PELESIT
Lore
In the Malay supernatural worldview, the Pelesit occupies a special niche: it is neither a wandering ghost nor a wild demon, but a familiar spirit deliberately fashioned by a witch. The name is tied to the root lesit, meaning a sharp sound like an insect's buzz. It typically appears as a green grasshopper or a large cricket with an elongated, spear-headed face. For Malays, this chirping is a dire warning of oncoming illness or a curse brought on by black magic. Visually, the Pelesit differs from ordinary insects by its jerky movements, sudden vanishings, and eyes that glow with a dull, inorganic light.
The birth of a Pelesit represents one of the darkest chapters in Malay necromancy. A witch seeking such a helper must exhume the body of a firstborn infant during a full moon. Through temporary reanimation, the witch compels the corpse to cry and stick out its tongue, which she then bites off with her own teeth. This severed tongue is buried at a three-way crossroads and nurtured with specific incantations until the Pelesit takes shape. This origin traps the spirit forever between worlds, binding it eternally to its creator as both a lethal instrument and a desperate dependent.

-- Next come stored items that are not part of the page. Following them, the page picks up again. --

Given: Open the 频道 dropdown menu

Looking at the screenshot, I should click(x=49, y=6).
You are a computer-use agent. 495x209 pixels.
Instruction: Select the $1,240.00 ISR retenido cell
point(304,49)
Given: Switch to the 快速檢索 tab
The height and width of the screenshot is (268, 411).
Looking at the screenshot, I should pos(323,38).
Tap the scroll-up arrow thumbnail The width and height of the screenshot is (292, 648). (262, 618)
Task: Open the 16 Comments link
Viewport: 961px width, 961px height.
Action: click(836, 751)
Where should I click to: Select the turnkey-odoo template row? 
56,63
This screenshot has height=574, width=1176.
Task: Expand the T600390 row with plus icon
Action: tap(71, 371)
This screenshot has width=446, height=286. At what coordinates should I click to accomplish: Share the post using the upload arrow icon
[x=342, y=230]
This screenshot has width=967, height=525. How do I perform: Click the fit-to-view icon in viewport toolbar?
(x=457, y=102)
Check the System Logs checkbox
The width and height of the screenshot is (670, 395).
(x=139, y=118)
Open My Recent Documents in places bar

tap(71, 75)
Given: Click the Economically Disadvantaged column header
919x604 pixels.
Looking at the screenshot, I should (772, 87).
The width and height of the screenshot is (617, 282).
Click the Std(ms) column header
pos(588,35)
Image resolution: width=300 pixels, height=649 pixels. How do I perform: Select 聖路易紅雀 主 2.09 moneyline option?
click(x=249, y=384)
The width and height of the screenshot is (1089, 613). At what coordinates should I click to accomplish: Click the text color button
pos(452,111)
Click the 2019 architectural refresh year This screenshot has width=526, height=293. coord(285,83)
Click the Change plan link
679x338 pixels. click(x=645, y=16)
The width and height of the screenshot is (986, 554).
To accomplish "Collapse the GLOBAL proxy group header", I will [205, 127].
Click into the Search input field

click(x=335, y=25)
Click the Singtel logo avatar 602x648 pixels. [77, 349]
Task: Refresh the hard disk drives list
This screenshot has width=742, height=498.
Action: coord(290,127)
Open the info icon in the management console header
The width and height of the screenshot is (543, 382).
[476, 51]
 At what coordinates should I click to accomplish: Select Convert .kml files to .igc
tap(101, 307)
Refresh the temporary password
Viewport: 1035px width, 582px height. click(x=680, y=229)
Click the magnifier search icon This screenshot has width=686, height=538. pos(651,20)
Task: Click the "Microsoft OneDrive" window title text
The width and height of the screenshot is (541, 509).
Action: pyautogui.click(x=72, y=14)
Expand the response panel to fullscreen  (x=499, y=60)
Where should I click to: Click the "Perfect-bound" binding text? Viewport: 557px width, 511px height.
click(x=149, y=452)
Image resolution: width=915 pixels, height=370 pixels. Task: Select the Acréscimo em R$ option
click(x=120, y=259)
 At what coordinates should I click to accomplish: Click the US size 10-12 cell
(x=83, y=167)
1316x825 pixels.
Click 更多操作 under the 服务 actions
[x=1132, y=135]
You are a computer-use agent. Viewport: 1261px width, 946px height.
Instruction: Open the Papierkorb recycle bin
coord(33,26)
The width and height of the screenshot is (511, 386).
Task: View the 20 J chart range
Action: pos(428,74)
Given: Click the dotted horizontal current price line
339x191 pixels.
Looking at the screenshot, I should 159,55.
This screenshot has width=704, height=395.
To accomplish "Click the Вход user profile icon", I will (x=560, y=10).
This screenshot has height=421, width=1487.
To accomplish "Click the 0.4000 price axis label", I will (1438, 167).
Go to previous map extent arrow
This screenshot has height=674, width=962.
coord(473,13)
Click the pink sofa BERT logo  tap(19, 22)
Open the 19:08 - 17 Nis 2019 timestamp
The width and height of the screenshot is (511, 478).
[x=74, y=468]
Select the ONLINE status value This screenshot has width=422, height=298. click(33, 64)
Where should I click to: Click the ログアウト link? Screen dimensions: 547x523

Those who command a Pelesit are almost always women seeking to sharpen their allure or ruin the fortunes of rivals. However, the price of this power is high: the witch ceases to age normally, prompting suspicion, and infants often burst into tears in her presence. When not on an errand, the Pelesit is kept in a glass vial or clay jar. Once a month, the mistress must feed her familiar a mixture of turmeric rice, boiled eggs, and her own blood, drawn by pricking her ring finger to maintain the unholy bond.
The Pelesit's primary utility lies in possession. At night, it slips into a victim's home and enters their body through the mouth or ear, tail first, before it begins to chirp within their skull. This causes the sufferer to fall into violent fits of frenzy and screaming. A diagnostic hallmark of Pelesit possession is delirium where the victim repeats nonsensical phrases about cats. Folklore explains this as the spirit's own primal fear of felines being transferred into the human mind, revealing the presence of the insectoid predator hiding within.